Alonso calls out Las Vegas surface: “On the limit” and not F1 standard
Fernando Alonso didn’t bother dressing it up. After a scrappy Friday in Las Vegas, the Aston Martin driver said what a lot of the paddock’s been grumbling about for three years: the track surface still isn’t right.
“The asphalt doesn’t meet Formula 1 standards,” he said, arguing it’s too slippery, too bumpy and too cold to switch the tyres on properly. “It’s on the verge of being unsafe to race on. We need to talk to the FIA about whether this is acceptable for the coming years. The circuit itself is fine, but the asphalt and its position on the calendar are at the limit.”
It’s a familiar critique for a race that has divided the sport since it landed on the calendar. Las Vegas is blockbuster theatre — neon, celebrities, the Strip shut down for a midnight sprint — and Formula 1, which promotes this event itself, is fully invested. But beneath the lights, the detail work still isn’t where drivers want it. FP2 was interrupted again by manhole-cover trouble, a problem the event promised it had left behind after year one, and grip levels remained well below par as temperatures plunged.
Alonso’s point about timing isn’t incidental. Drop an ultra-smooth surface into desert air at night and you get tyres that refuse to wake up. Drivers skate, confidence drops, and the bumps you could manage with temperature suddenly feel like landmines. In Vegas, the walls are close and the straights are long; when it’s low grip and high speed, everyone pays attention.
Oliver Bearman echoed the theme after practice, calling it “the least enjoyable street track I’ve driven” and, bluntly, “dangerous.” He wasn’t complaining about the layout itself — most drivers still enjoy the theatre and the tow fights on the Strip — but the combination of low grip and concrete wasn’t doing much for morale. “Normally [street tracks] are really, really fun,” he said. “This one is really, really low grip, which is not a great combination when you have the walls very close.”
The underlying tension here is simple: Vegas is an F1 project, not a traditional promoter deal. That changes the conversation around accountability and longevity. Barring something dramatic, it won’t just vanish from the schedule. And Stefano Domenicali, F1’s CEO, underlined that position again this weekend, describing the third edition as the “best yet” and promising another post-race debrief to raise standards further. “We intend to stay here long-term,” he said, pointing to the scale of investment and insisting the series will “act” on areas that need work.
It’s not that the paddock wants Vegas gone. Teams know the power of a US night race dripping in spectacle, and plenty of drivers privately enjoy the chess game of slipstreams and brake temperatures the Strip encourages. But there’s a threshold. A surface that can’t hold together properly or provide consistent grip, paired with winter-night conditions, will always test the limits of what drivers consider acceptable risk.
There are fixes.
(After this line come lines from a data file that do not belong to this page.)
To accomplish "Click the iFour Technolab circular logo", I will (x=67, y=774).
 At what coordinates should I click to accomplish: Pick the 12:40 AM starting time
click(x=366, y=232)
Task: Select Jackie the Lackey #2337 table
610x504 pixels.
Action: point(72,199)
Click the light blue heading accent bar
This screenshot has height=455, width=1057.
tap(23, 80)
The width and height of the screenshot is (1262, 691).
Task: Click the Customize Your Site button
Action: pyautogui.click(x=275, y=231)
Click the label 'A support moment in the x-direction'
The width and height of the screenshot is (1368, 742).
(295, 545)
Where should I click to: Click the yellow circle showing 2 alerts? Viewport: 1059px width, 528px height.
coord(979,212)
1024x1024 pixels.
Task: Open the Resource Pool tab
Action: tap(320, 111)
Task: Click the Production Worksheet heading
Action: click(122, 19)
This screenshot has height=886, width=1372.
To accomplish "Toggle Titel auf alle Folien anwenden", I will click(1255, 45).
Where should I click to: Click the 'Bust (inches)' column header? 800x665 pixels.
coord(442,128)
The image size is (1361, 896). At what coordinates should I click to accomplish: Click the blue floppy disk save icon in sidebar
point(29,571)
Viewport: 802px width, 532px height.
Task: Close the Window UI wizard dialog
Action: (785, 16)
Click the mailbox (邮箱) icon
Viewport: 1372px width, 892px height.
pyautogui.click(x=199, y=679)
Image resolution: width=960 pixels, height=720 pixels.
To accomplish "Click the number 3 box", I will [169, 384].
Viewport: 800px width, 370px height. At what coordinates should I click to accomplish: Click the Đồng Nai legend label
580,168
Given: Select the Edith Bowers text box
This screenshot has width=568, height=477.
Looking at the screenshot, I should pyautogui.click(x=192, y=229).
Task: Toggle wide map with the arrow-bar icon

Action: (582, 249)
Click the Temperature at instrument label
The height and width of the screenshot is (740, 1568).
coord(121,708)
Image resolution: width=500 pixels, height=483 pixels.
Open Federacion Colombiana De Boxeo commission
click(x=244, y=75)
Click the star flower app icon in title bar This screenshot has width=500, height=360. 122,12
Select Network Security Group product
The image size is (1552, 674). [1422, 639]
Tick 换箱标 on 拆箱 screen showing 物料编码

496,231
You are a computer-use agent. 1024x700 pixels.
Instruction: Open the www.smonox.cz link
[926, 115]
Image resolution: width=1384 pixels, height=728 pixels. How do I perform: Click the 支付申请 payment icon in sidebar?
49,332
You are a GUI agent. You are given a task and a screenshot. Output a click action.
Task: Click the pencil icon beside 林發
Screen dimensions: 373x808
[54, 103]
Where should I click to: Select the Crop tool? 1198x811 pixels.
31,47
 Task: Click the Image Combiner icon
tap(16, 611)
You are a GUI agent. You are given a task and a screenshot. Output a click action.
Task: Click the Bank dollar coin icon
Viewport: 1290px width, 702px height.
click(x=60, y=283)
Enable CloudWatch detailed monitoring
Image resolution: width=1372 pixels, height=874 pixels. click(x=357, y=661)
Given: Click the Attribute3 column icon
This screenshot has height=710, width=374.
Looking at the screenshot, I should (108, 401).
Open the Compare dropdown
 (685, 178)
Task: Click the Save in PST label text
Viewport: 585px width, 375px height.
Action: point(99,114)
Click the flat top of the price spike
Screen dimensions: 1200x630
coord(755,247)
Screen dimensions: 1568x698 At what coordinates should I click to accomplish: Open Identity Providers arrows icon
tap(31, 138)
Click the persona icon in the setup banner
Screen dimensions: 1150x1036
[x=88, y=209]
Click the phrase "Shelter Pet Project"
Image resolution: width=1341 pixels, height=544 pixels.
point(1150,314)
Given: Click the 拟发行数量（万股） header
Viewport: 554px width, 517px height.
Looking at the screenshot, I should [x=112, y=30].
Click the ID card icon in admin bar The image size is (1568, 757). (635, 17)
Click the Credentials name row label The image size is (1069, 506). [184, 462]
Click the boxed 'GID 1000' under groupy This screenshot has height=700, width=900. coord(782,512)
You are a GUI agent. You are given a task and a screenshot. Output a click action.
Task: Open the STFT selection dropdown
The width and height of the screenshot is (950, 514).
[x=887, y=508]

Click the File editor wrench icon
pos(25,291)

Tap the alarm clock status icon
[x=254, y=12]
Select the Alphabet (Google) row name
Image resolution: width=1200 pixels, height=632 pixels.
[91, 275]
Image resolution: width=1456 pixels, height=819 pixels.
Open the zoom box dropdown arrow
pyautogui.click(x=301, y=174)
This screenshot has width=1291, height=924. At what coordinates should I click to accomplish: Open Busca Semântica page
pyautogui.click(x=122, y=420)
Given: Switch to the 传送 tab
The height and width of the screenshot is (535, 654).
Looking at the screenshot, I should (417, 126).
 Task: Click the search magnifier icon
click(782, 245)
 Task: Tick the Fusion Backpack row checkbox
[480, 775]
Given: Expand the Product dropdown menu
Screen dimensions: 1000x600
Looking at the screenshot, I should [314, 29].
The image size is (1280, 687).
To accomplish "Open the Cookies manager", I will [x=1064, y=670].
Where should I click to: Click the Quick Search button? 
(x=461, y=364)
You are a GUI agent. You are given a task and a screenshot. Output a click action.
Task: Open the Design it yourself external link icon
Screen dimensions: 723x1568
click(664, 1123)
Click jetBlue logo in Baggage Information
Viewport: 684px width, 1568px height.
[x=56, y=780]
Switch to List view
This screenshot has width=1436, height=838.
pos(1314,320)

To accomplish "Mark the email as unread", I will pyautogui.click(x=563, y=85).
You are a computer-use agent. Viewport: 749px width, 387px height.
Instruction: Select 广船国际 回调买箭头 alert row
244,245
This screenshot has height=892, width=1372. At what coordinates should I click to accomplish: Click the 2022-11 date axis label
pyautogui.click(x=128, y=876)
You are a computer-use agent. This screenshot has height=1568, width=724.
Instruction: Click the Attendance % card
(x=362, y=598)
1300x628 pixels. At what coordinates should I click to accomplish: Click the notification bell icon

Some are unglamorous but necessary: permanent solutions for street fixtures; a more aggressive or more compliant asphalt blend; a resurfacing programme that respects the unique loads of modern F1 cars; and a serious conversation about whether a marginal November slot is setting the race up to fail before a wheel turns. Other elements — like the show around the race — are fine. The sporting core needs the same attention.
Alonso put it clearly: he’s not against the concept, just the execution. He wants the FIA to make the call on what’s safe and what’s not, and for F1 to decide if it’s willing to do what it takes to get there. The series wants iconic. The drivers want confidence. The solution is somewhere between a barrel of asphalt and a better date on the calendar.
For now, the lights stay bright, the music stays loud, and the Strip stays shut. But if Las Vegas is going to be more than a postcard, it has to feel like a proper grand prix from the cockpit — not a white-knuckle ride on a cold, shiny street.